We also support a complete context sensitive interprocedural flow analysis for invocations of methods within the same compilation. See InterproceduralAnalysisKind for more details.

Interprocedural analysis support is baked into the core DataFlowOperationVisitor and each custom dataflow analysis implementation gets all this support for free, without requiring to add any code specific to interprocedural analysis. Each dataflow analysis defines the default InterproceduralAnalysisKind in its TryGetOrComputeResult entry point, and the analyzer is free to override the interprocedural analysis kind. Interprocedural analysis almost always leads to more precise analysis results at the expense of more computation resources, i.e. it likely takes more memory and time to complete. So, an analyzer should be extremely fine tuned for performance if it defaults to enabling context sensitive interprocedural analysis by default. Note that the end user can override the interprocedural analysis kind for specific rule ID or all dataflow rules with the editorconfig option interprocedural-analysis-kind. This option takes precedence over the defaults in the TryGetOrComputeResult entry points to analysis and also any overrides from individual analyzers invoking this API.

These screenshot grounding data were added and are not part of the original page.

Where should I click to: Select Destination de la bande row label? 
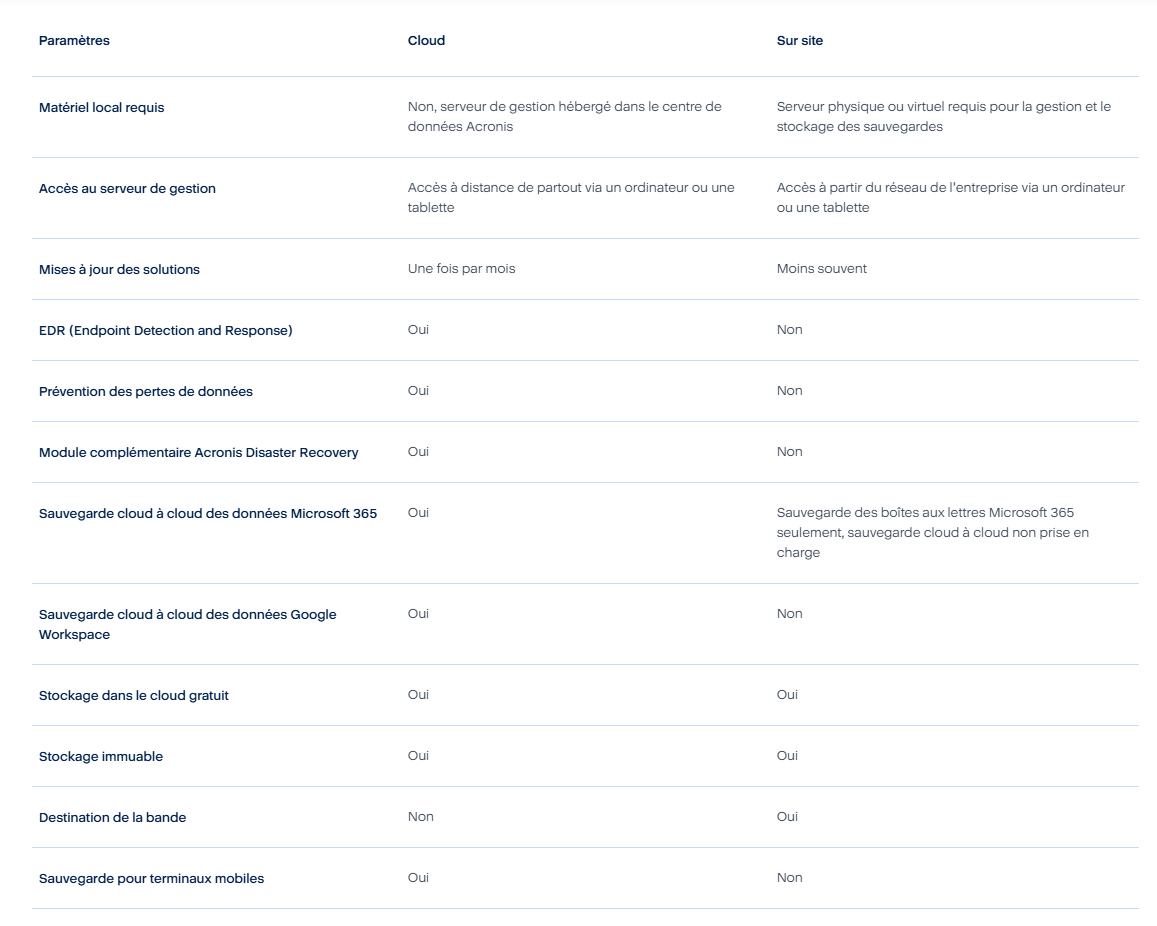[113, 818]
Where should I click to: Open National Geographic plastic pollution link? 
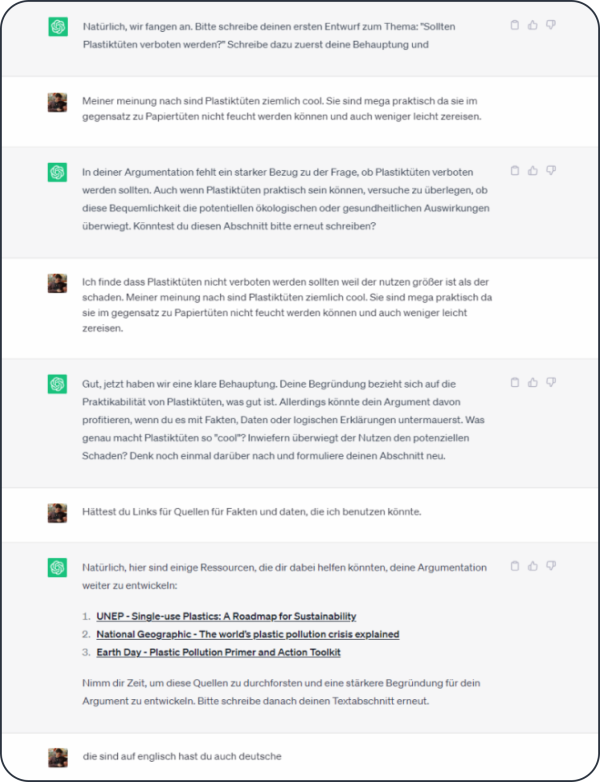tap(248, 634)
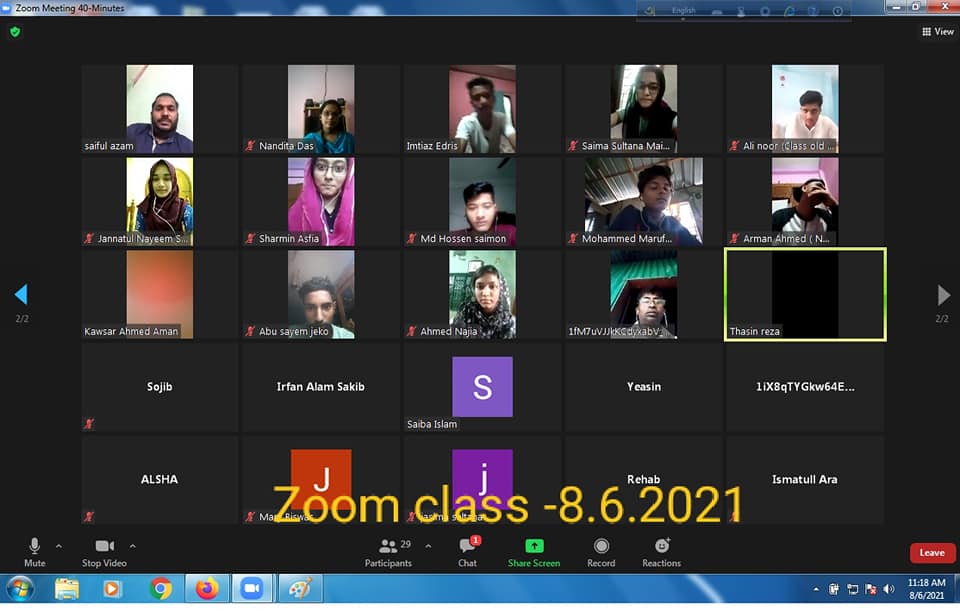Click the Saiba Islam purple avatar tile
This screenshot has height=611, width=960.
point(482,387)
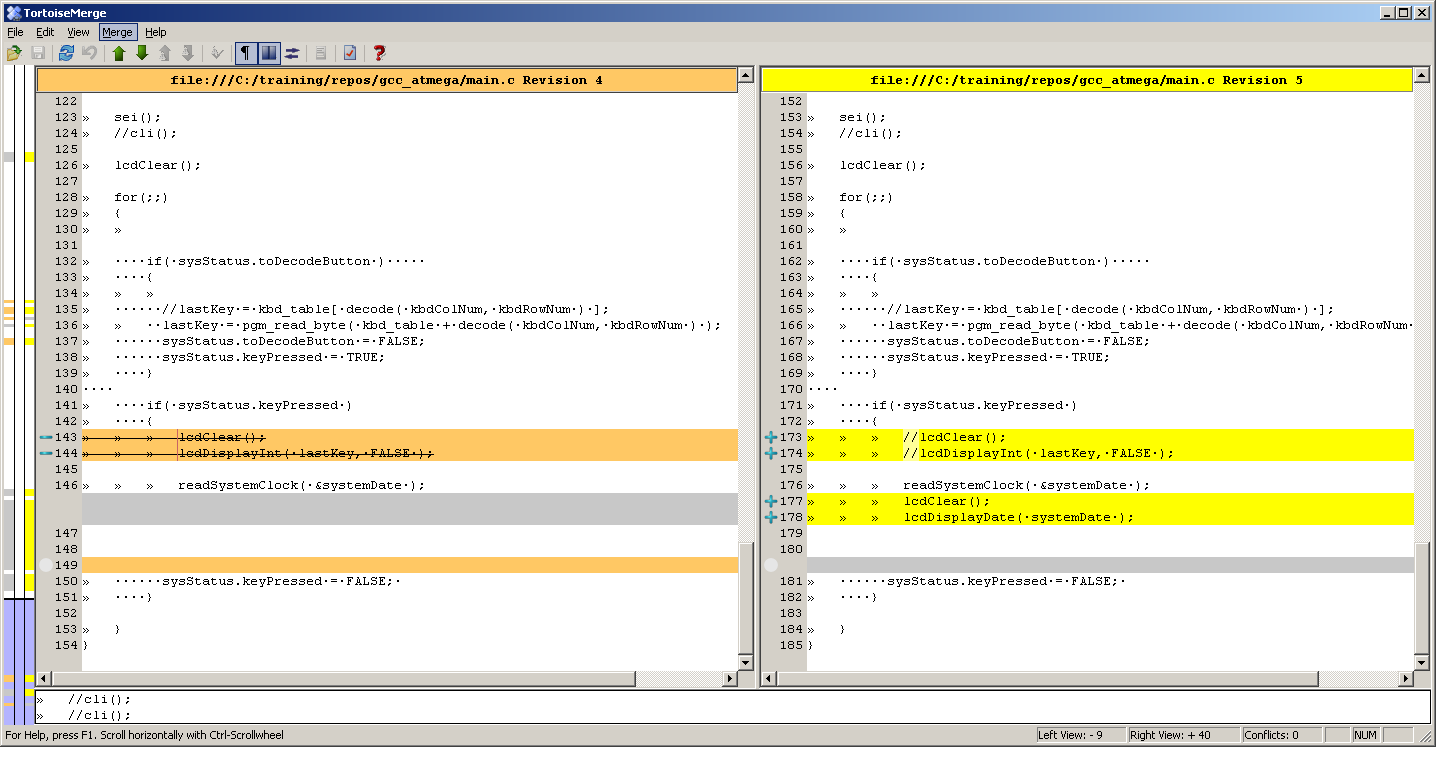Toggle the two-pane view button
This screenshot has width=1436, height=771.
268,53
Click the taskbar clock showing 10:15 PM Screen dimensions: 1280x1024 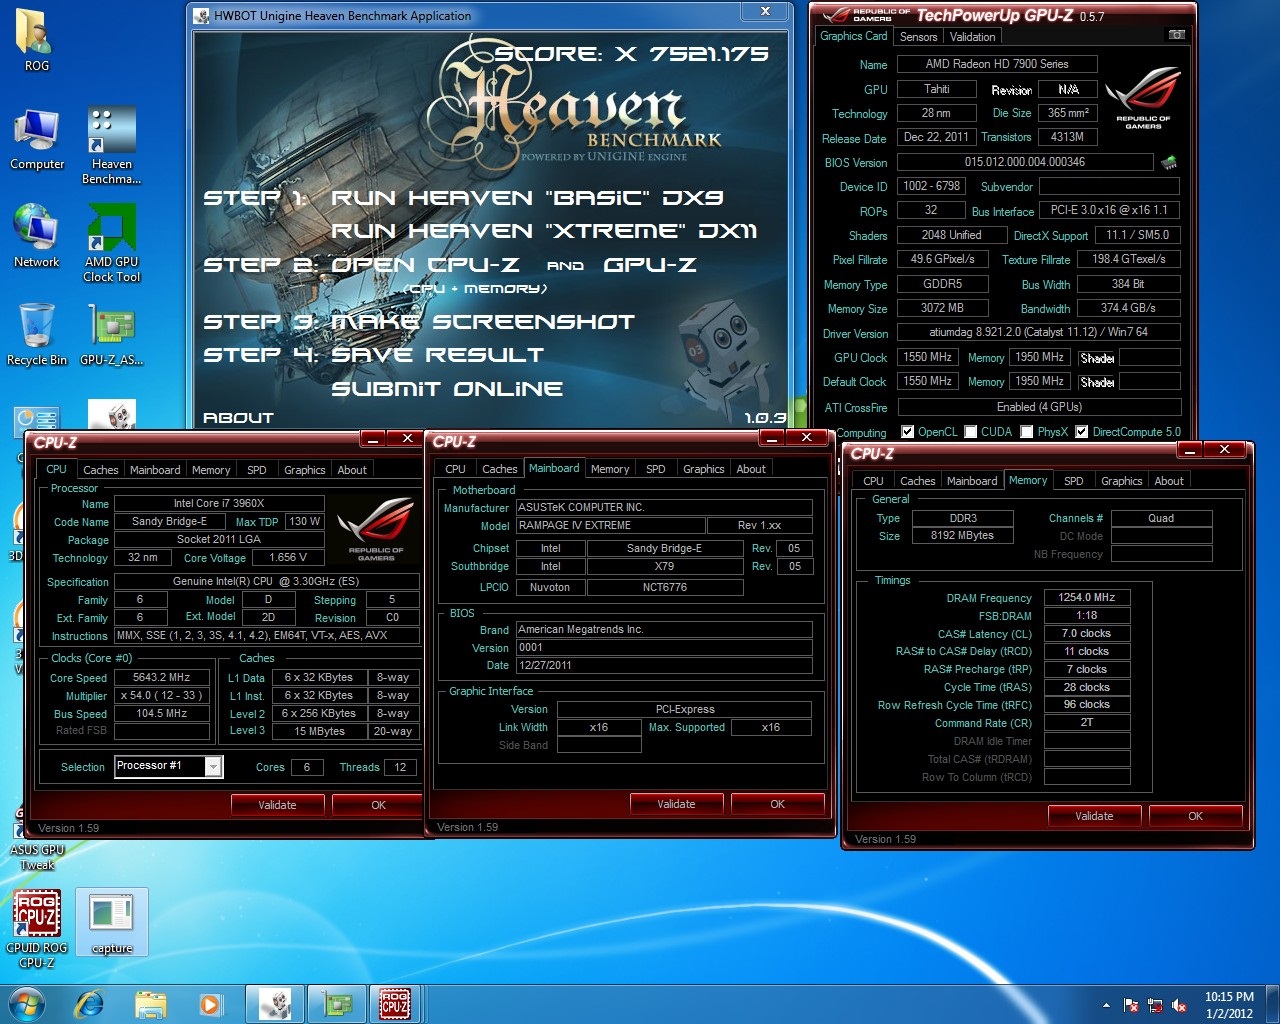[1229, 1004]
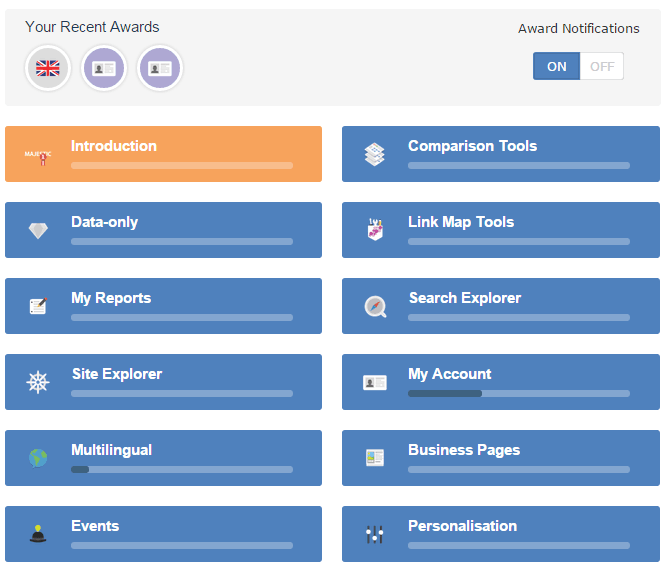This screenshot has height=572, width=667.
Task: Click the Your Recent Awards heading
Action: point(92,27)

We also have couple of additional configuration/customization points for interprocedural analysis:

  1. InterproceduralAnalysisConfiguration: Defines interprocedural analysis configuration parameters. For example, MaxInterproceduralMethodCallChain and MaxInterproceduralLambdaOrLocalFunctionCallChain control the size of the maximum height of the interprocedural call tree. Each analyzer can override the defaults for these chain lengths (3 as of current implementation), and end users can override it with editorconfig options max_interprocedural_method_call_chain and max_interprocedural_lambda_or_local_function_call_chain.

  2. InterproceduralAnalysisPredicate: Optional predicates that can be provided by each analyzer to determine if interprocedural analysis should be invoked or not for specific callsites. For example, this predicate used by dispose analysis significantly trims down the size of interprocedural call trees and provides huge performance improvements for interprocedural analysis.